> [FRAGMENT]:
○ ○ ○ ○

Bestuurders verzaken wettelijke informatieplicht OR
Slechts 35% van de ondernemingsraden ontvangt altijd alle informatie die de bestuurder dient te leveren.
Voor de helft van de ondernemingsraden kan er nog veel verbeterd worden aan de informatievoorziening door de bestuurder. Als het gaat om door de OR gevraagde informatie ontvangt 48% deze informatie niet altijd compleet en 63% niet altijd tijdig. Dit blijkt uit de SBI Formaat MonitOR 2015-2016, het grootste onderzoek naar de stand van medezeggenschap in Nederland.
Nog ongunstiger: ongevraagde informatie
Het beeld voor wat betreft de ongevraagde informatie is nog ongunstiger: slechts 35% van de ondernemingsraden stelt dat zij altijd alle informatie ontvangen die zij volgens de Wet op de Ondernemingsraden (WOR) van de bestuurder dienen te ontvangen. Veel bestuurders verzaken dus hun wettelijke informatieplicht.
Om zijn taken goed te kunnen uitvoeren is informatievoorziening aan de OR een voorwaarde. In artikel 31 van de WOR is vastgelegd welke informatie de OR mag opvragen (actief informatierecht) en welke informatie er vanuit de bestuurder verstrekt moet worden (passief informatierecht).
Gebruik kunnen maken van het initiatiefrecht
Voor het actief informatierecht is de basisregel: alles wat de OR nodig heeft aan gegevens om het OR-werk goed te kunnen doen moet op tijd – en als de OR dat wenst – ook schriftelijk worden geleverd. Vooral in verband met de mogelijkheid van de OR om gebruik te kunnen maken van het initiatiefrecht is dit een belangrijk punt.
Verder heeft de OR een passief informatierecht: de bestuurder is verplicht de OR jaarlijks, in de WOR nauw omschreven, sociale, financiële en basisinformatie te leveren zonder dat de OR daarom vraagt.
Het is dan ook opmerkelijk dat zoveel bestuurders in gebreke blijven, ondanks hun wettelijke plicht. Aan het onderzoek hebben ruim 400 ondernemingsraden deelgenomen.

○ ○ ○ ○

> [AANGELEVERDE GEGEVENS]:
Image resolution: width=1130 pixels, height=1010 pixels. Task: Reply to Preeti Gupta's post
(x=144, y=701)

○ ○ ○ ○

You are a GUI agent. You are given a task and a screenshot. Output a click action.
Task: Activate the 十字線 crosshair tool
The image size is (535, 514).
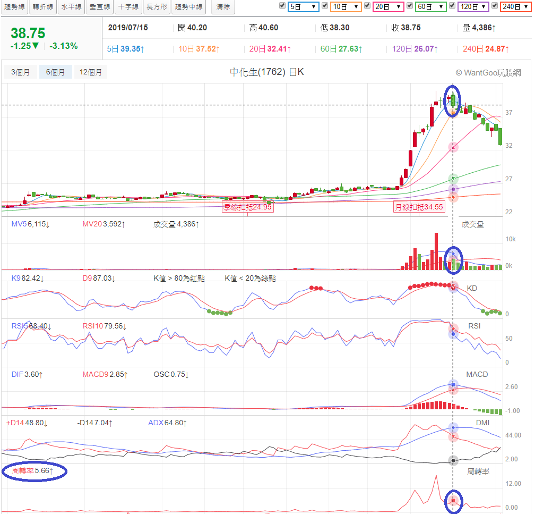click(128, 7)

○ ○ ○ ○

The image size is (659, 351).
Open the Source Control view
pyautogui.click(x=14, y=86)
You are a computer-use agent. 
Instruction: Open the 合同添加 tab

○ ○ ○ ○

> [OPDRACHT]: Typ uit het fragment over de informatieplicht van bestuurders alles over vanaf "Om zijn taken" tot en met "een belangrijk punt.".

> [UITWERKING]:
Om zijn taken goed te kunnen uitvoeren is informatievoorziening aan de OR een voorwaarde. In artikel 31 van de WOR is vastgelegd welke informatie de OR mag opvragen (actief informatierecht) en welke informatie er vanuit de bestuurder verstrekt moet worden (passief informatierecht).
Gebruik kunnen maken van het initiatiefrecht
Voor het actief informatierecht is de basisregel: alles wat de OR nodig heeft aan gegevens om het OR-werk goed te kunnen doen moet op tijd – en als de OR dat wenst – ook schriftelijk worden geleverd. Vooral in verband met de mogelijkheid van de OR om gebruik te kunnen maken van het initiatiefrecht is dit een belangrijk punt.